The best striker of the modern era was and is Marco Van Basten and by quite some considerable distance.
Born in Utrecht on hallowe’en in 1964, the only thing scary about Van Basten was his ability with a football. His hometown club Utrecht signed him up but he never played a professional game for them, instead Ajax snapped him up in 1981 as a sixteen year old and he made his debut in 1982, scoring in a 5-0 victory over NEC Nijmengen. For the next eleven years, Marco Van Basten would catapult himself to international superstar status. His statistics while at Ajax are worth reading because they are truly incredible. He scored 128 league goals in just 133 league games. That is an incredible strike rate. Still it would not be until 1987 that Marco Van Basten really began to attract some attention, when football fans across the world first saw this goal, arguably the finest overhead kick that has ever been scored. I can remember Bob Wilson introducing the goal at the end of football focus by simply stating in the preamble to the goal “The goal came in a match between Ajax and Den Bosch and all you need to know first time around…Is that it is a bit special.”
What makes Van Basten truly special is that goals like that were not a one off. In 1988 he finally began to get the acclaim he deserved when he played a pivotal role in leading Holland to the 1988 European Championship final, including scoring an incredible hattrick against England in the group stages.
However that would not be Van Basten’s sole contribution. In the final, Holland faced USSR and a Ruud Gullit header had put the Dutch in front against a team who had previously beaten them in the tournament. In the second half Russia pressed for an equaliser but a poor pass out of defence saw the Dutch break quickly. Van Tiggelen fed Arnold Muhren who hoisted a ball hopefully to the far post for Van Basten. What he did then simply defied belief, as you can see by the reactions of his manager and his teammates, including No 7 Gerald Vanenberg who seems so stunned by what he has witnessed, he seems unable to comprehend it.
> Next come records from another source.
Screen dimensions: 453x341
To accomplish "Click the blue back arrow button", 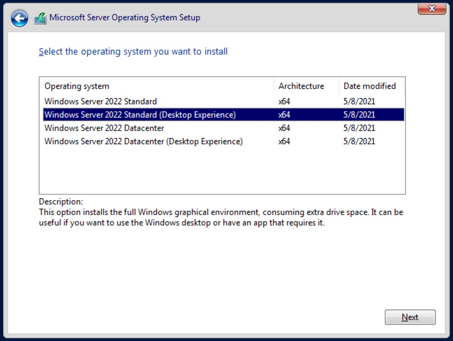I will [19, 18].
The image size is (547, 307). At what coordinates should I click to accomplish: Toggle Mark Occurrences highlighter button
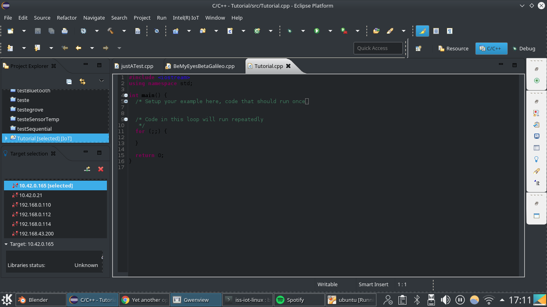pyautogui.click(x=422, y=31)
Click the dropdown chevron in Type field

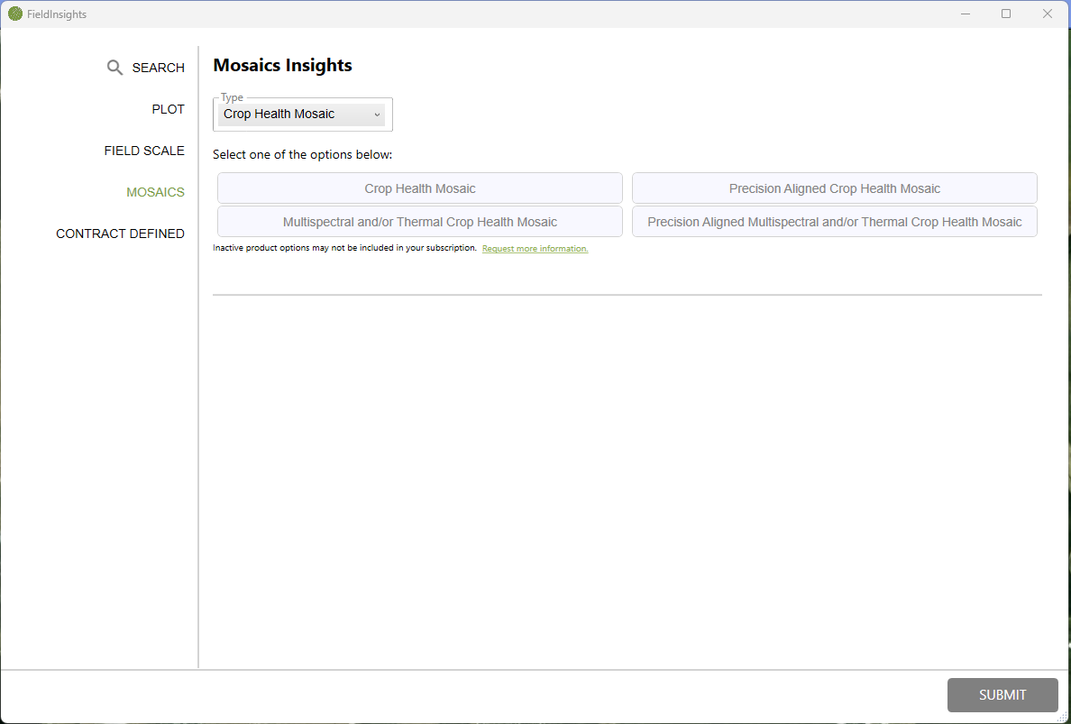point(377,115)
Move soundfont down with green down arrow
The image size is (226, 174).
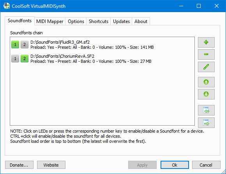[206, 94]
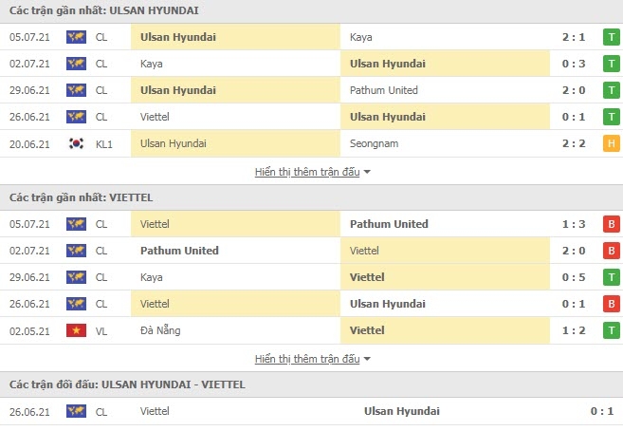Image resolution: width=623 pixels, height=431 pixels.
Task: Open the Ulsan Hyundai vs Seongnam 2:2 match
Action: tap(311, 143)
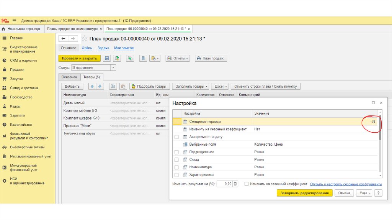Expand the Заполнить товары dropdown
392x220 pixels.
pyautogui.click(x=191, y=87)
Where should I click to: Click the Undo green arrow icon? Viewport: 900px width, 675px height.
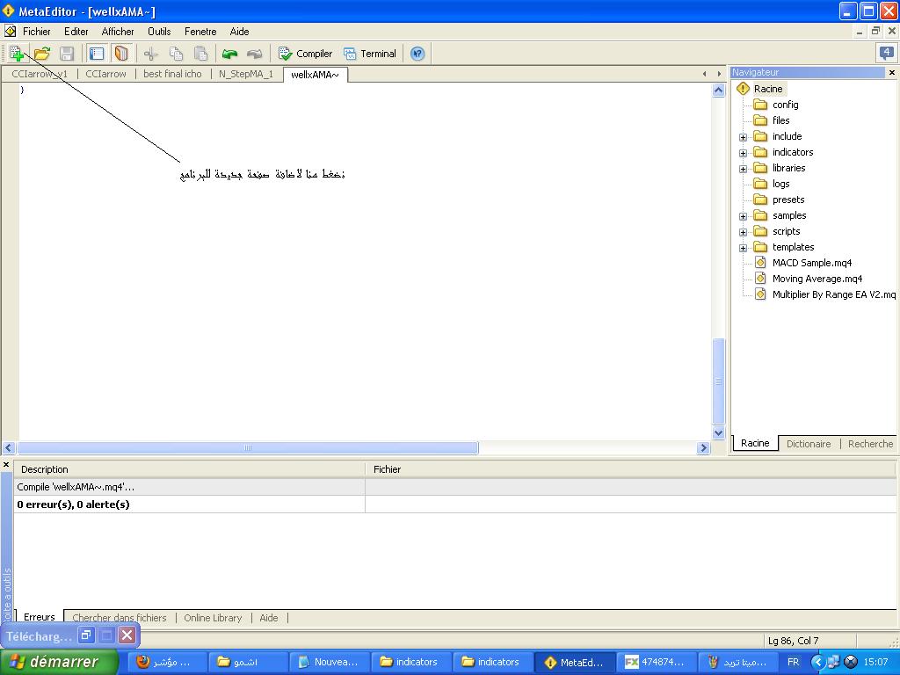click(x=229, y=54)
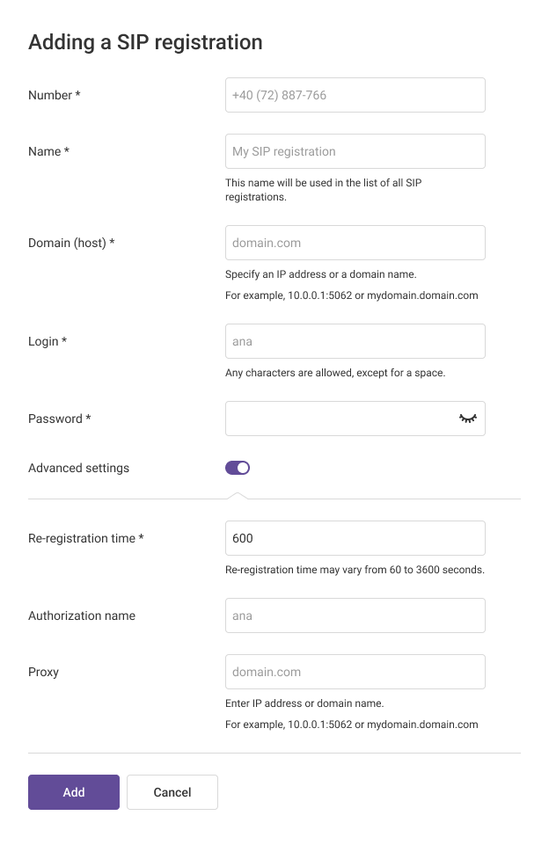This screenshot has width=549, height=852.
Task: Click the "Re-registration time *" label
Action: [85, 538]
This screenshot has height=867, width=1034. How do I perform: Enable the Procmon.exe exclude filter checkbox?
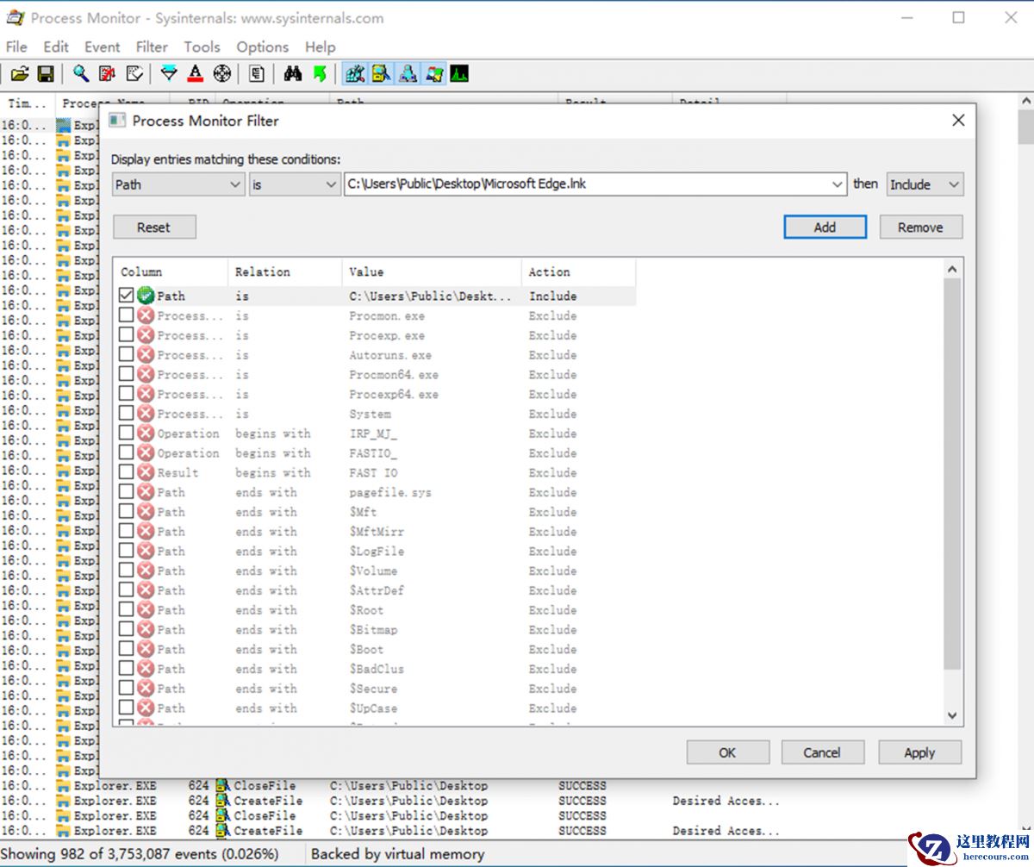(x=127, y=315)
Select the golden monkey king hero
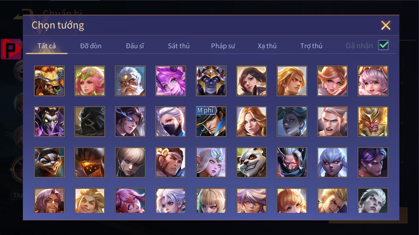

To further enhance his position as the greatest striker of the modern era, Van Basten moved to Milan and was an integral part of Arrigo Sacchi’s fantastic Milan side of the late 1980’s and early 1990’s. Even in Serie A, where the top strikers would be lucky to average a goal every three or four games, Van Basten scored 90 goals in just 147 appearances. A stunning return. He led Milan to several Scudetto successes, two European Cup wins and was named European footballer of the year on three occasions, joining Johan Cruyff and Michel Platini as the only other players ever to achieve this incredible feat.
What makes this career all the more remarkable, is that for a large part of it, Van Basten was jinxed by injury. In many games he was not fully fit and would often play through the pain barrier for his team. The chronic problems in his ankle eventually proved too much and in 1993 his ankle injury recurred in a game with Ancona. At this point Van Basten was at the peak of his powers, expected to shine for Holland in the 1994 World Cup and lead Milan onto Serie A dominance again. However after two years toil to try and regain fitness, Van Basten was forced to retire in 1995. Aged just 31 and having missed almost two full years of football before being forced to retire.
It was one of the saddest days in football for a player still revered in Milan, Holland and indeed across the world. A consummate striker with impeccable technique, wonderful physical skills and that special ability to do something utterly special and make it look effortless. Truly a legend and truly the greatest striker of the modern era bar none.